Cenicienta

La mujer, hermosa y jovial, se mudaba delante del tocador de su habitación. Acababa de vestirse con un resplandeciente y ajustado vestido azul, cuyo diseño resaltaba sus finos hombros, sus voluptuosos senos, su perfecta sinuosidad femenina. Se examinaba delante del cristal con la fragilidad e inocencia pueril con que lo haría una chica de quince años que acude a su primer baile, mientras cantaba, risueña, una canción de cuna.
Cogió un pintalabios rojo y lo apretó contra sus tiernos labios; acto seguido, cubrió a éstos de un candente color carmín, tan intenso como las ascuas del fuego, emanantes de centellas incandescentes.
Con un fino lápiz resiguió sus negras pestañas, las cuales contrastaban con la maravillosa transparencia de sus pupilas, desde las cuales se podía acceder hasta lo más hondo de su corazón. Acto seguido, esparció por su rostro un fino polvo, ‘polvo de estrellas’, gustábale decir, pues eran derramados suavemente para palidecer tímidamente sus mejillas, como si de una lluvia de cometas en medio de la opacidad absoluta del universo se tratara.
Tras eso, tomó su extenso y perfumado cabello jazmín, y, liberándolo del recogedor que lo mantenía sujeto, lo dejó caer, ondulante y harmonioso, hasta su máximo punto de flacidez. Luego, recogió de una pequeña y redonda cajita de porcelana unos pendientes vistosos y relucientes que parecían bailar alrededor de su rostro.
Cuando hubo hecho todo eso, dirigióse al fin a calzarse. Cogió con dulzura los tacones comprados para la ocasión tan sólo unas horas atrás y deslizó cuidadosamente sus pies, los cuales se introdujeron hasta encajar perfectamente en su interior. Acto seguido, roció su cuello de cisne con unas gotas de perfume, recogió su abrigo y salió de casa.

En la calle la luna había tomado posesión del cenit y parecía rugir, silenciosa, envuelta entre nubes de algodón. Mientras tanto, la mujer proseguía su camino, bajo la complicidad de las estrellas, entre calles tan grises que ni tan siquiera las luces anaranjadas de las farolas se atrevían a iluminar.
Al fin llegó al punto donde debería recogerla el carruaje, así que se detuvo en un rincón de la calle y esperó. Pasaron varios coches; también varios hombres de a pie; pero ninguno pareció recalar en su presencia, demasiado inalcanzable y poderosa para aquellos que recorren el camino de sus vidas sin levantar la vista de sus pies. Poco después, un coche negro metalizado se detuvo frente a ella y una puerta se abrió. Un breve juego de miradas bastó para que, sin vacilar, se introdujera en su interior.

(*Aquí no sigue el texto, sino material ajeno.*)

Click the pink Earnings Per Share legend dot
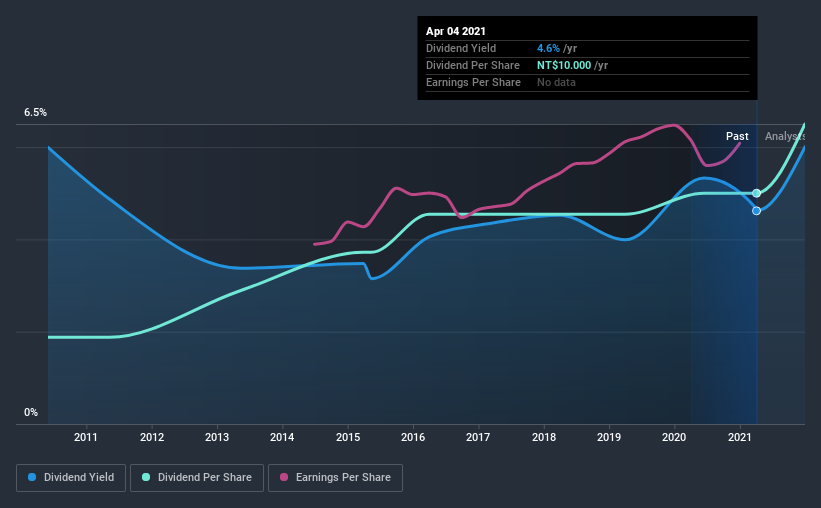 click(284, 477)
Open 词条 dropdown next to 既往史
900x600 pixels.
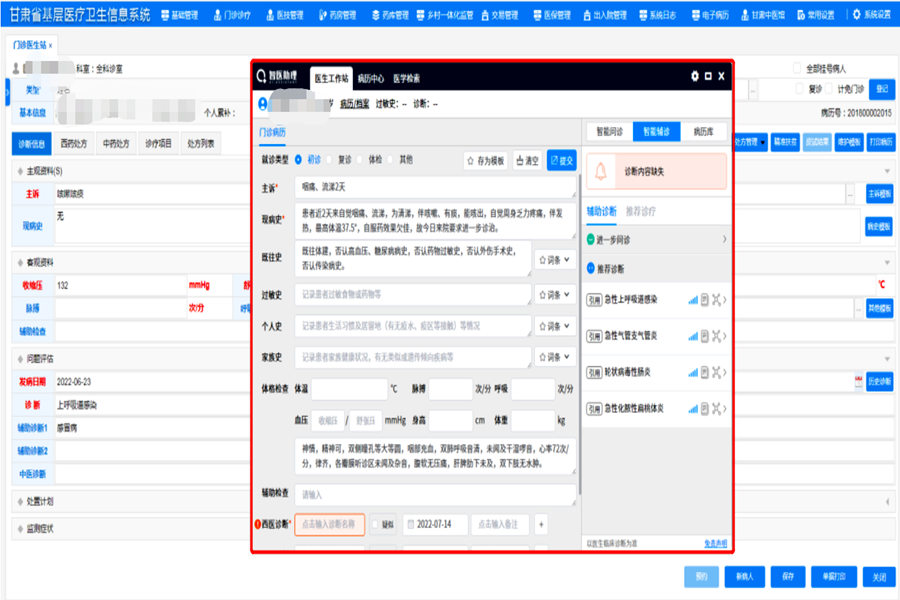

A dentro, silencio. Pianos y violines amenizaban el trayecto, creando una absorvente atmósfera de placer y relajación. Los retrovisores destellaban al paso de cada neón, impregnados de un casi imperceptible lloviznar que poco a poco iba humedeciendo los cristales con sus finas gotas resbalando y jugueteando mansamente. Finalmente, tras unos minutos, el motor se detuvo. Entonces, sin más ruido que el respirar de ambos cuerpos, un salvaje juego de unión se desenvolvió entre besos, mordiscos y caricias bajo la tutela de la soledad más absoluta.
Al amanecer, la mujer llegó a casa. Se desabrochó el incómodo traje que a duras penas conseguía encajar en su embutido cuerpo, se despojó de los incómodos zapatos que le habían mortificado sus hinchados pies durante una noche entera y se lavó la cara, dejando al descubierto un rostro seco, mustio, imperfecto. Se dirigió a la cocina, llenó un vaso de ginebra y bebió. Luego fue hasta la cama, se echó, y empezó a llorar. Cuando las lágrimas que salpicaban su entumecida tez se agotaron, se revolvió entre las sábanas, lanzó un suspiro y, deseando no despertar jamás, la prostituta, desolada, cerró los ojos.